Helping Huntington have fun

Jim Engle has been with the city for 37 years, helping residents enjoy leisurely activities and times.

December 29, 2010|By Britney Barnes,
  • Jim Engle, the community services director for the city of Huntington Beach, is retiring after more than 30 years of service.
Jim Engle, the community services director for the city… (SCOTT SMELTZER,…)

When it's time to retire, it's time to retire. For Huntington Beach's Community Service Director Jim Engle, that time was last year.

The Fountain Valley resident did retire, but he never ended up leaving.

Instead, he stayed on part time to get the Community Services Department through its share of $3 million in budget cuts and to reorganize the department in a citywide overhaul.

The year turned out to be the most stressful of his career, but with his last day in sight, Engle said it was all worth it.

Engle, 61, finally retired just before Christmas after more than 37 years in the department. From center director in 1973, when he was fresh out of college and had recently moved to Huntington Beach, Engle climbed the ladder until he took the helm in 2003.

"I've been lucky," he said before Christmas. "I've been here 37 years. I've had seven different positions. So I've been blessed in that I've been allowed to move around, get different experiences and move up the ladder."


'Field of the future'

Engle grew up northwest of Bakersfield playing Little League and flag football.

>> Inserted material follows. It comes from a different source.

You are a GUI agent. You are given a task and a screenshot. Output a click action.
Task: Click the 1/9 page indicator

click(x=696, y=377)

Still, there was no recreation department in small-town Shafter, his California Central Valley hometown. It wasn't until an orientation class at Bakersfield Community College that he even heard of recreation as a possible career.

During the orientation, he was told that "recreation was the field of the future," but he was already on a different path. Engle went to Cal Poly San Luis Obispo as an architectural engineering major until he realized it just wasn't for him.

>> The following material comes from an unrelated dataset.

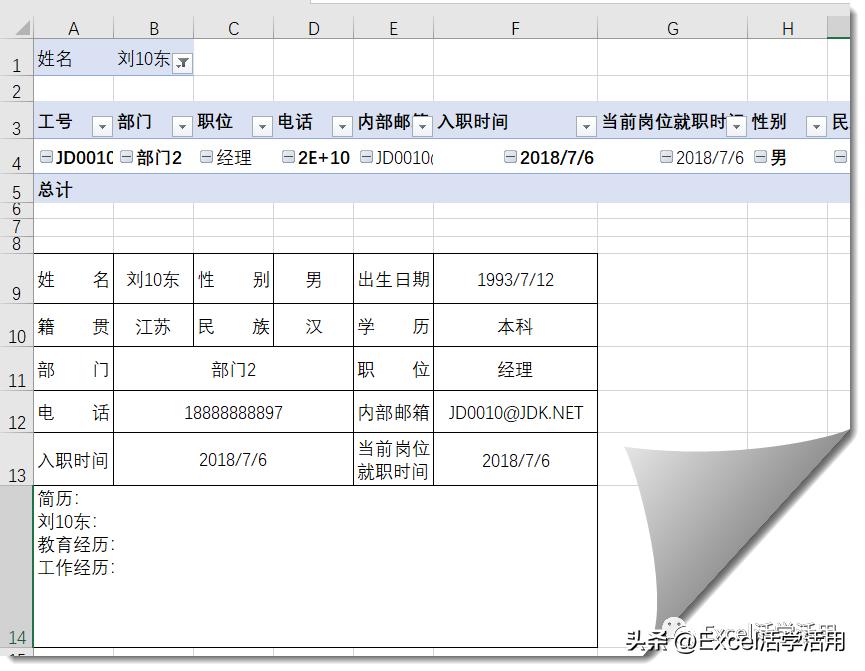
Task: Select the birth date cell showing 1993/7/12
Action: (515, 280)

It was then that the words from his community college orientation came back. Looking for a major that would produce job opportunities, Engle transferred to San Diego State as a recreation administration major. The idea of working at parks sounded fun, he said.

"I wanted a secure career," Engle said. "I wanted to make the community better in some small way."

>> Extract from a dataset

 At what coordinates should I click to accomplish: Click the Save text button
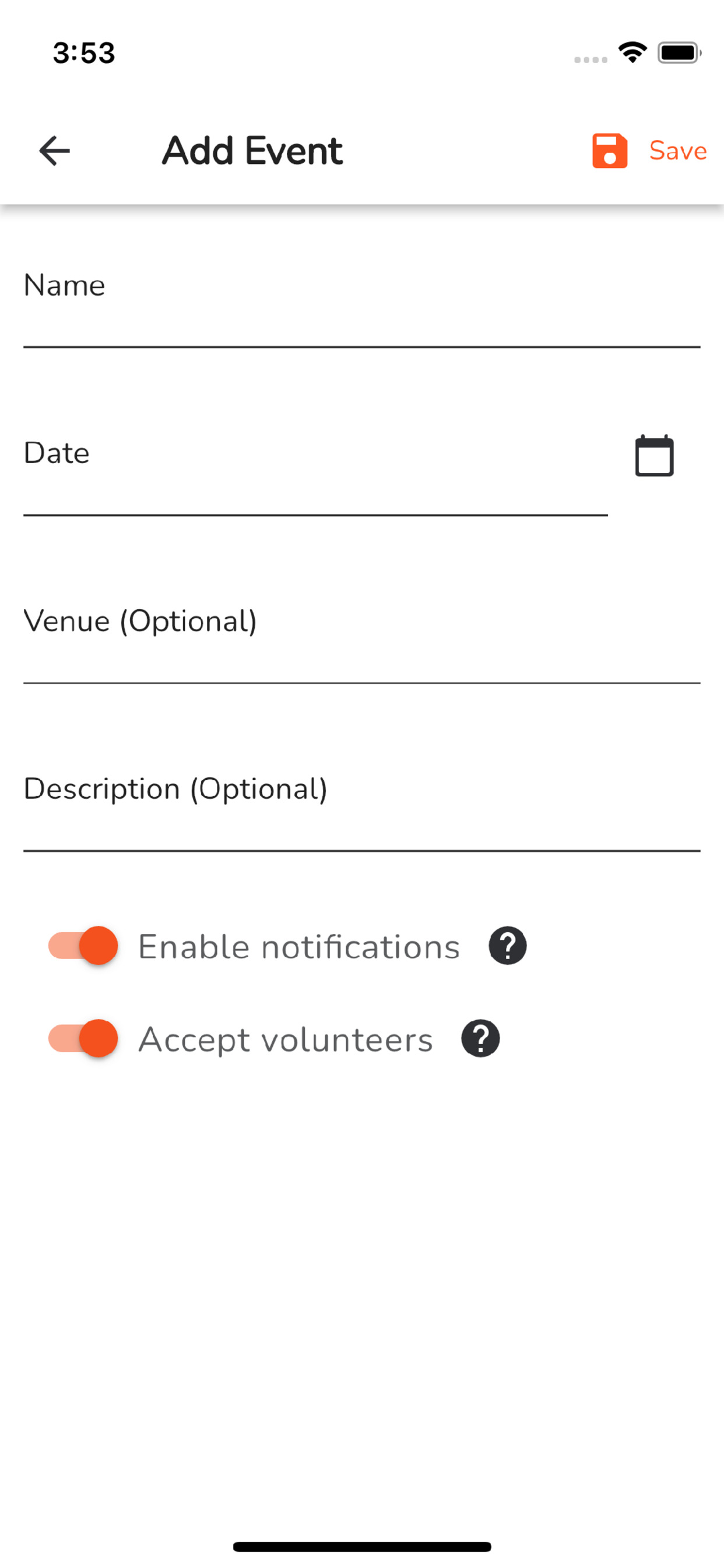[x=678, y=151]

After he graduated, Engle found out he wasn't the only one who had heard the spiel about the field of the future. Every job he applied for had at least 100 other applicants.

Engle gave himself a year to find a job in his field, but within three months, he applied for center director in Huntington Beach. Two months later, he started. As the center director, Engle oversaw the Edison Community Center and worked directly with the public.

He ran classes, set up programs for all ages, organized special events and put on camps.